Een resultaat was zeker mogelijk tegen SV Zevenhoven. Toch lukte het VV Kamerik niet. Een mindere eerste helft en een persoonlijke fout in de tweede helft brak de ploeg op. De treffer van Jelmer Knijff ten spijt, maar de 2-1 nederlaag kon niet worden voorkomen. “We hebben zeker mogelijkheden gehad om drie keer te scoren”, aldus trainer Patrick de Ruijter
De voorhoedespelers van SV Zevenhoven zorgden er voor dat de organisatie niet naar behoren functioneerde aan Kamerikse zijde. Patrick de Ruijter trachtte dit in de rust onder het genot van een kopje thee recht te zetten. Iets dat weliswaar lukte, maar geen resultaat kon brengen. “Enerzijds hebben we dus geen goede wedstrijd gespeeld, maar aan de andere kant ook weer wel. Uiteindelijk hadden we in de tweede helft wel de controle en zijn we op die persoonlijke fout na niet meer in de problemen geweest”, aldus de oefenmeester.

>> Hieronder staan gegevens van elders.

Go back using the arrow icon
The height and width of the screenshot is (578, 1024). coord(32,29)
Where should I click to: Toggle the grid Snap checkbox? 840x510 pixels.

“We zijn alleen nog maar op hun doel aan het beuken geweest. Uiteindelijk hebben we op basis van de eerste helft verdiend verloren, maar op basis van de tweede helft hadden we meer verdiend. Met een gelijkspel had ik kunnen leven”, aldus de Ruijter. Het is een gegeven waar de ploeg mee aan de slag kan gaan. Dat de kansen niet werden afgemaakt kan de ploeg zichzelf verwijten. “Kansen zijn daarnaast ook kansen wanneer ze niet worden gecreëerd. Door een bal vanaf de zijkant in te dribbelen en terug te leggen op de spits levert een kans op, maar door op doel te schieten is dat minder het geval.”
“Soms zijn dingen niet te coachen vanaf de zijlijn. Je hoopt dan dat ze het zo lang mogelijk zelf op kunnen lossen. Daar heb je dan de rust voor nodig en echt vijf minuten aan de gang gaan met die gasten om nieuwe afspraken te maken. Dan zou je inderdaad ook wel kunnen stellen dat we de wedstrijd op het tactische vlak hebben verloren”, aldus De Ruijter.
VV Kamerik: Jan de Vries; Roy Hutchinson, Wolther Kassies, Eduard Kooijman, Jelle den Boer; Bas Koren (Gijs van den End), Remco de Wit, Jelmer Knijff; Jelle Das, Chris Maarleveld (Rick Veenstra), Johan Nap (Robert de Wit).